Roomies by Christina Lauren

RoomiesRoomies by Christina Lauren
My rating: 4 of 5 stars

Expected publication date: 05 Dec 2017

**Received free ARC via NetGalley in exchange for an honest review.**

Christina Lauren (actually the writing duo of Christina Hobbs and Lauren Billings) keeps popping up in BookTube videos and other sites where I get book recommendations, especially with the title Beautiful Bastard. Being the contrarian that I am, I usually put off reading the very authors that are suggested to me. So you know that me requesting a Christina Lauren book from NetGalley was an accident. Anyway ...

Roomies by Christina Lauren is a modern marriage of convenience romance with something of a women's fiction element. Our heroine Holland has a crush on our hero Calvin, a street musician who doesn't know she is alive. She is so impressed with his guitar playing that she gets him an audition with her uncle, who happens to be a successful music director on Broadway. Calvin is perfect for an opening in the uncle's latest show but there is a hitch -- Calvin is in the country illegally. So of course, Holland asks Calvin to marry her and the adventure begins.

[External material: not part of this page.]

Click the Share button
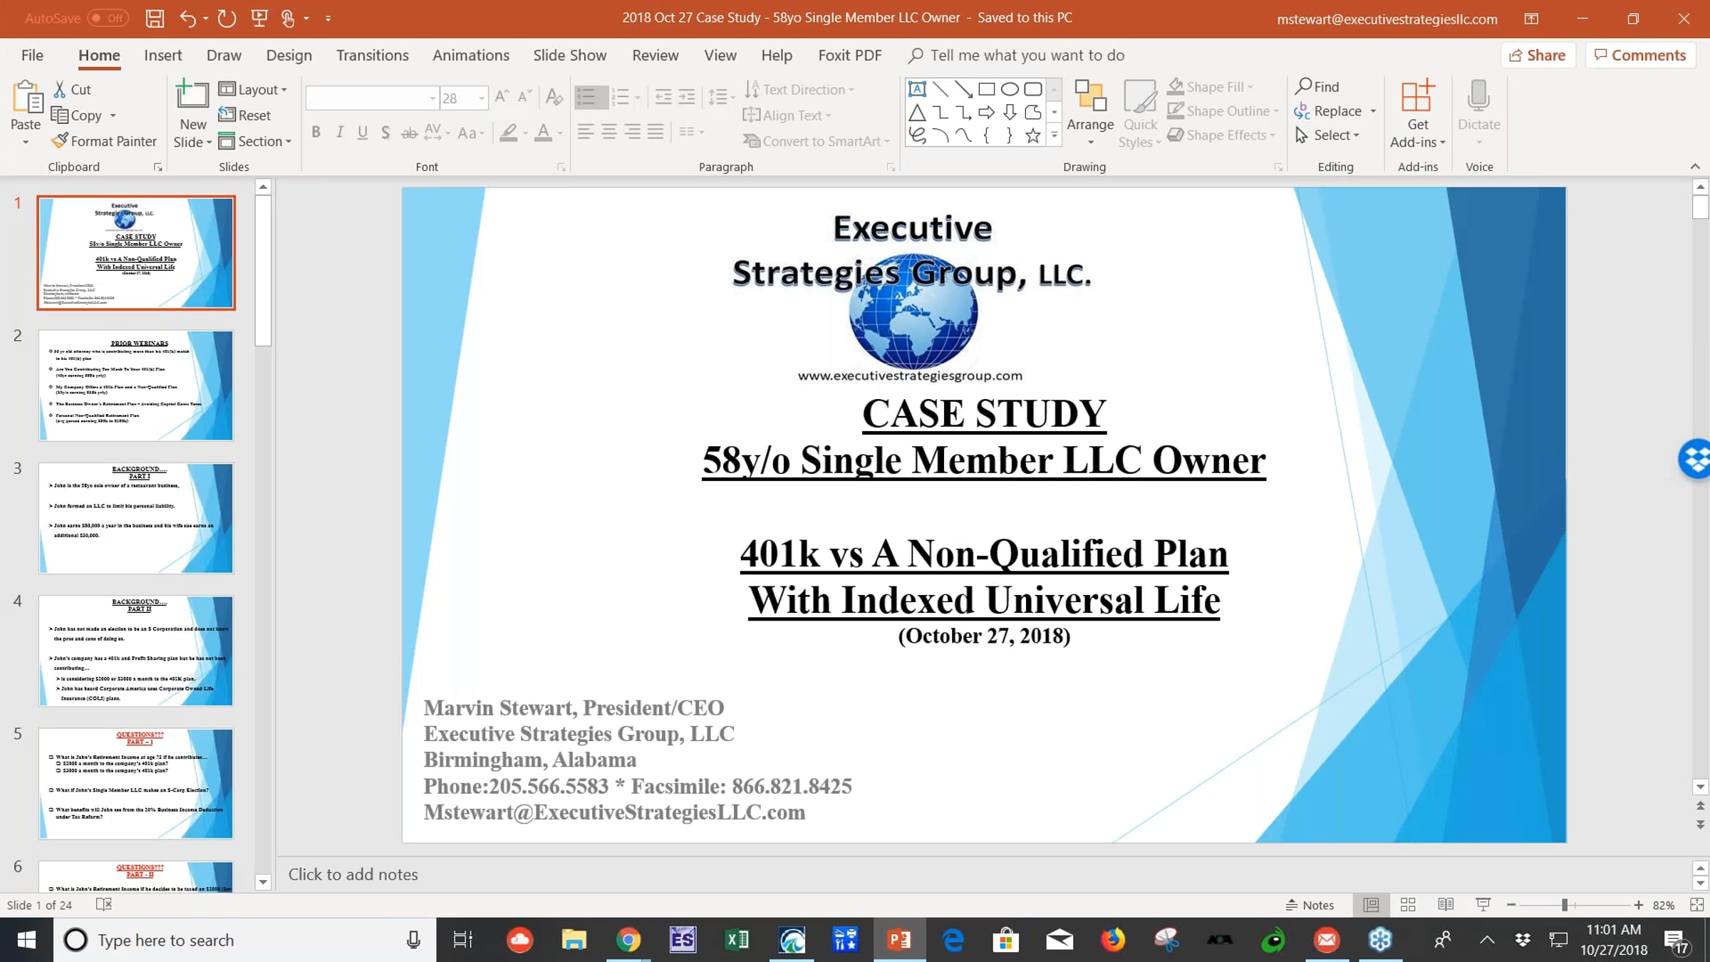 pyautogui.click(x=1537, y=55)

I thoroughly enjoyed the romance. A marriage of convenience is one of my favorite romance storylines but it is difficult to pull off in a contemporary story. Many times the reason why a couple has to get married feels contrived, but the reason Holland and Calvin got married felt believable. I am also a sucker for an Irish accent, and Lauren did a great job of helping me hear Calvin's Irish accent in my head without making it a caricature. The passage of time was handled well; there were plenty of scenes of Holland and Calvin getting to know each other in different ways so that when they fell in love it was believable. I liked the banter between the hero and heroine and how the attraction between them felt strong without being too angsty.

Outside of the romance, Holland was grappling with trying to figure out her worth, why her life seemed to stall after college graduation, and whether she was holding on to things that were no longer helping her. This was the part that felt like women's fiction to me, in a good way. It made the book a little more well-rounded and not just about the relationship.

AUNTIE TEST: I would say this book was hotter than warm but not scalding. The book is written in the first person, so there is a lot of descriptions of Holland lusting after Calvin's body but the language used isn't as graphic as it could have been, even in the open-door sex scenes. I'd say you could hand this to your maiden aunt and pretend that you forgot the sex was in there; it's mild enough that she probably won't call you on it :-).